Me (May, 2011, age 58). For example?
Jack Layton. There cannot be many Canadians who do not now know who Jack Layton is. Thanks to his enemies tireless efforts to discredit him many voted NDP in the recent election.
Cordially, Marshall and Me
Reading:
Marshall McLuhan, Culture Is Our Business, 1970, p. 88.
The aggression of ads
Marshall McLuhan (March 7, 1977, age 65). Watch out!
“Madison Avenue is a very powerful aggression against private consciousness. A demand that you yield your private consciousness to public manipulation.”
Me (May, 2011, age 58). What is to be done?
Be aware. Look into the abyss, but be aware.
Cordially, Marshall and Me
Reading:
Marshall McLuhan, Letters of Marshall McLuhan, 1987, p. 177.
Bless advertising art.
Marshall McLuhan (1969, age 58). Wonderous to behold!
“Bless Advertising Art for its PICTORIAL vitality and verbal creativity.”
Me (March, 2011, age 58). Let’s take a look.
All advertising may not be art, but some definitely is. Would there were more.
Cordially, Marshall and Me
Reading:
Marshall McLuhan, Counter-Blast, 1969, p. 18.
Who’s your teacher now?
Marshall McLuhan (1969, age 58). Ads!
“The metropolis today is a classroom; the ads are its teachers.”
Me (March, 2011, age 58). What’s on the curriculum?
This is an idea McLuhan returned to many times, ads do far more teaching than selling. It’s easy to find some disturbing teaching in ads, which certainly increases ones concern about the lessons we pick up inadvertently in the marketplace. Here’s one that gently makes a case for consumerism as the path to the good life.
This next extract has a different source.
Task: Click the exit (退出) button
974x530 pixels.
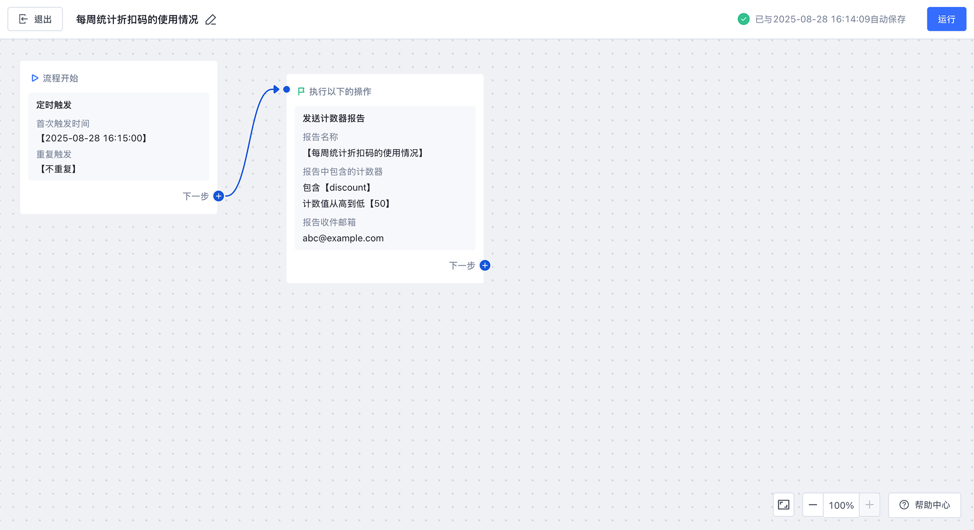Action: click(x=35, y=20)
Well, perhaps gentle is not the right word …
Cordially, Marshall and Me
Reading:
Marshall McLuhan, Counter-Blast, 1969, p. 12
Will TV elect our next Prime Minister?
Marshall McLuhan (1970, age 59). Meet the new NBC and CBS.
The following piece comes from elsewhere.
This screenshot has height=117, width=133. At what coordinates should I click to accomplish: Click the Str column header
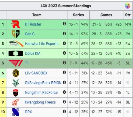pyautogui.click(x=128, y=15)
“NBC and CBS could easily become the political ‘parties’ of the future, just as the New York Central and the Pennsylvania railroads were once the political parties of the nineteenth century.”
Me (March, 2011, age 58). The future is here…
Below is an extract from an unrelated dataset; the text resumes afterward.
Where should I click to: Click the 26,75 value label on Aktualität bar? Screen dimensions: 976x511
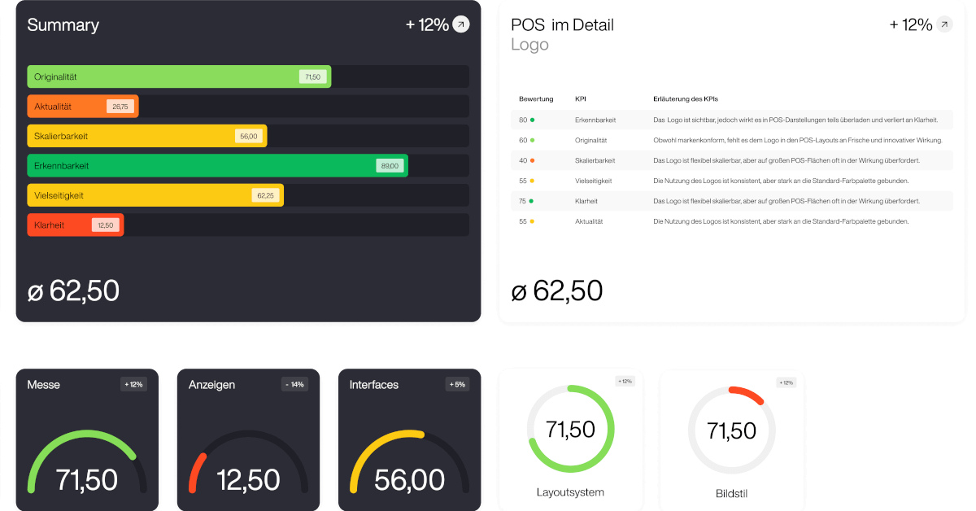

CTV, Global, and the CBC are hard at work in the current Federal election in Canada. And so are the more traditional political parties with a little help from TV.
Cordially, Marshall and Me
Reading:
Marshall McLuhan, Culture Is Our Business, 1970, p. 52.
What’s real?
Marshall McLuhan (1970, age 59). The genuine fake!
“In art, the genuine fake, Rembrandt or Vermeer, is just as valid as the real thing because it provides the same new awareness or perception.”
Me (March, 2011, age 58). An observation McLuhan made about advertising …
When he said that advertising was getting so good you don’t have to buy the product to enjoy it.
Cordially, Marshall and Me
Reading:
Marshall McLuhan, Culture Is Our Business, 1970, p. 46.
The craftiness of TV.
Marshall McLuhan (1970, age 59). Its subliminal!
“TV is not only an X-ray ‘zerothruster’ or fire god like Zoroaster, but it is entirely subliminal in its impact, as is the case with all other new media.”
Me (March, 2011, age 58). Meaning?
It works on us in ways we are unaware that it is working. But how that actually happens was not Marshall’s business to discover. It is ours, if we choose to. If not, he has other ideas. For example
Cordially, Marshall and Me
Reading:
Marshall McLuhan, Culture Is Our Business, 1970, p. 208.
The muzak of the eye!
Marshall McLuhan (1970, age 59). Ads!
“British sociologist D. G. MacRae says the reason why the huge potential of the ad world has not been tapped by his colleagues is that ‘we do not want our prejudices disturbed by knowledge.’ If ads disappeared, so would most of our information service environment – the Muzak of the eye.”
Me (March, 2011, age 58). Which invites the question …
How is our thinking affected by the information service environment created by ads? Everyone is interested in whether ads influence buying decisions. But what if their most influential effects are on other far more general and apparently unrelated things? Such as what we think about and the way we think?
Cordially, Marshall and Me
Reading:
Marshall McLuhan, Culture Is Our Business, 1970, p. 200.
A lesson for ad men
Marshall McLuhan (1970, age 59). A fatal error.
“The TV sound track still yields the hot radio pitch, even in ads – a fatal error.”
Me (March, 2011, age 58). Judge for yourself.
Cordially, Marshall and Me
Reading:
Marshall McLuhan, Culture Is Our Business, 1970, p. 86.